### MATERIAL SUPPLIED
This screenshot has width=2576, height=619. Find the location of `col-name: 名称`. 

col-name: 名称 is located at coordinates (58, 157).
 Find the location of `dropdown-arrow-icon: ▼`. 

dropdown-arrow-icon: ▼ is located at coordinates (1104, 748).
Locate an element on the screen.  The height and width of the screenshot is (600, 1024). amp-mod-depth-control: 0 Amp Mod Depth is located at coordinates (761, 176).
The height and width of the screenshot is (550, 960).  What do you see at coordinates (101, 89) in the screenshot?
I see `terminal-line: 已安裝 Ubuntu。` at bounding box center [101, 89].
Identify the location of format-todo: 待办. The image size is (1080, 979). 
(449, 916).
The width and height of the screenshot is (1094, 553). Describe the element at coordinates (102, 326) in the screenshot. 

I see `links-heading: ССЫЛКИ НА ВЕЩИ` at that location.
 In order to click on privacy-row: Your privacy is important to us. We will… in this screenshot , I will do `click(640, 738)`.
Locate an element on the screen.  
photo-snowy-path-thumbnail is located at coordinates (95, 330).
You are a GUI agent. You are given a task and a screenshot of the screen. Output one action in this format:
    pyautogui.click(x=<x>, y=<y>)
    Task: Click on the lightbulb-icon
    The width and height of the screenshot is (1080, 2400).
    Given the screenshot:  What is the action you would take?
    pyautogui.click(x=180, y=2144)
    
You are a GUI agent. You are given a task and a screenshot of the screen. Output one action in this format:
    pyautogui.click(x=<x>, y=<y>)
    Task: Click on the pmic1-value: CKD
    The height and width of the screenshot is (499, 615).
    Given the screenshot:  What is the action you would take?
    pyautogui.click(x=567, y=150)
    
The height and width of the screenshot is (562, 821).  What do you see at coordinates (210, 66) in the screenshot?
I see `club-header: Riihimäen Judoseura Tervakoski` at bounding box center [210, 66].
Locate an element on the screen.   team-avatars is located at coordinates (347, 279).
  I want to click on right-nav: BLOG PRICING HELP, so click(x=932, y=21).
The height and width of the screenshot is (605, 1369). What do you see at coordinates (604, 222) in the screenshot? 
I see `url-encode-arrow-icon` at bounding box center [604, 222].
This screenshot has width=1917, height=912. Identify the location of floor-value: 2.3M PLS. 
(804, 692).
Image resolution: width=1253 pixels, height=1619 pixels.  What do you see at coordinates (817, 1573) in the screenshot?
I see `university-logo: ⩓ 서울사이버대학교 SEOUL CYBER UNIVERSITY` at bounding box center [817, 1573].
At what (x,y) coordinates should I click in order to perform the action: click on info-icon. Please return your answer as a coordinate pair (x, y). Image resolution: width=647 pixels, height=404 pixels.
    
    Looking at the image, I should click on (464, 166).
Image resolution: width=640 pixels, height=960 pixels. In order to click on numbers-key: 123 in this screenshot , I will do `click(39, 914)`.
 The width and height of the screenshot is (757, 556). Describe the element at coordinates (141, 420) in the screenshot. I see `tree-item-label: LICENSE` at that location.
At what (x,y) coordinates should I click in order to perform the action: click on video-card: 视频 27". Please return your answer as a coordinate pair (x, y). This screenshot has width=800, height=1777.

### TASK INSTRUCTIONS
Print every line of the material above again, verbatim and in the same order.

### RESULT
This screenshot has width=2576, height=619. Find the location of `col-name: 名称`. 

col-name: 名称 is located at coordinates (58, 157).
 Find the location of `dropdown-arrow-icon: ▼`. 

dropdown-arrow-icon: ▼ is located at coordinates (1104, 748).
Locate an element on the screen.  The height and width of the screenshot is (600, 1024). amp-mod-depth-control: 0 Amp Mod Depth is located at coordinates (761, 176).
The height and width of the screenshot is (550, 960).  What do you see at coordinates (101, 89) in the screenshot?
I see `terminal-line: 已安裝 Ubuntu。` at bounding box center [101, 89].
Identify the location of format-todo: 待办. The image size is (1080, 979). 
(449, 916).
The width and height of the screenshot is (1094, 553). Describe the element at coordinates (102, 326) in the screenshot. 

I see `links-heading: ССЫЛКИ НА ВЕЩИ` at that location.
 In order to click on privacy-row: Your privacy is important to us. We will… in this screenshot , I will do `click(640, 738)`.
Locate an element on the screen.  
photo-snowy-path-thumbnail is located at coordinates (95, 330).
You are a GUI agent. You are given a task and a screenshot of the screen. Output one action in this format:
    pyautogui.click(x=<x>, y=<y>)
    Task: Click on the lightbulb-icon
    The width and height of the screenshot is (1080, 2400).
    Given the screenshot:  What is the action you would take?
    pyautogui.click(x=180, y=2144)
    
You are a GUI agent. You are given a task and a screenshot of the screen. Output one action in this format:
    pyautogui.click(x=<x>, y=<y>)
    Task: Click on the pmic1-value: CKD
    The height and width of the screenshot is (499, 615).
    Given the screenshot:  What is the action you would take?
    pyautogui.click(x=567, y=150)
    
The height and width of the screenshot is (562, 821).  What do you see at coordinates (210, 66) in the screenshot?
I see `club-header: Riihimäen Judoseura Tervakoski` at bounding box center [210, 66].
Locate an element on the screen.   team-avatars is located at coordinates (347, 279).
  I want to click on right-nav: BLOG PRICING HELP, so click(x=932, y=21).
The height and width of the screenshot is (605, 1369). What do you see at coordinates (604, 222) in the screenshot? 
I see `url-encode-arrow-icon` at bounding box center [604, 222].
This screenshot has width=1917, height=912. Identify the location of floor-value: 2.3M PLS. 
(804, 692).
Image resolution: width=1253 pixels, height=1619 pixels.  What do you see at coordinates (817, 1573) in the screenshot?
I see `university-logo: ⩓ 서울사이버대학교 SEOUL CYBER UNIVERSITY` at bounding box center [817, 1573].
At what (x,y) coordinates should I click in order to perform the action: click on info-icon. Please return your answer as a coordinate pair (x, y). Image resolution: width=647 pixels, height=404 pixels.
    
    Looking at the image, I should click on (464, 166).
Image resolution: width=640 pixels, height=960 pixels. In order to click on numbers-key: 123 in this screenshot , I will do `click(39, 914)`.
 The width and height of the screenshot is (757, 556). Describe the element at coordinates (141, 420) in the screenshot. I see `tree-item-label: LICENSE` at that location.
At what (x,y) coordinates should I click in order to perform the action: click on video-card: 视频 27". Please return your answer as a coordinate pair (x, y). This screenshot has width=800, height=1777.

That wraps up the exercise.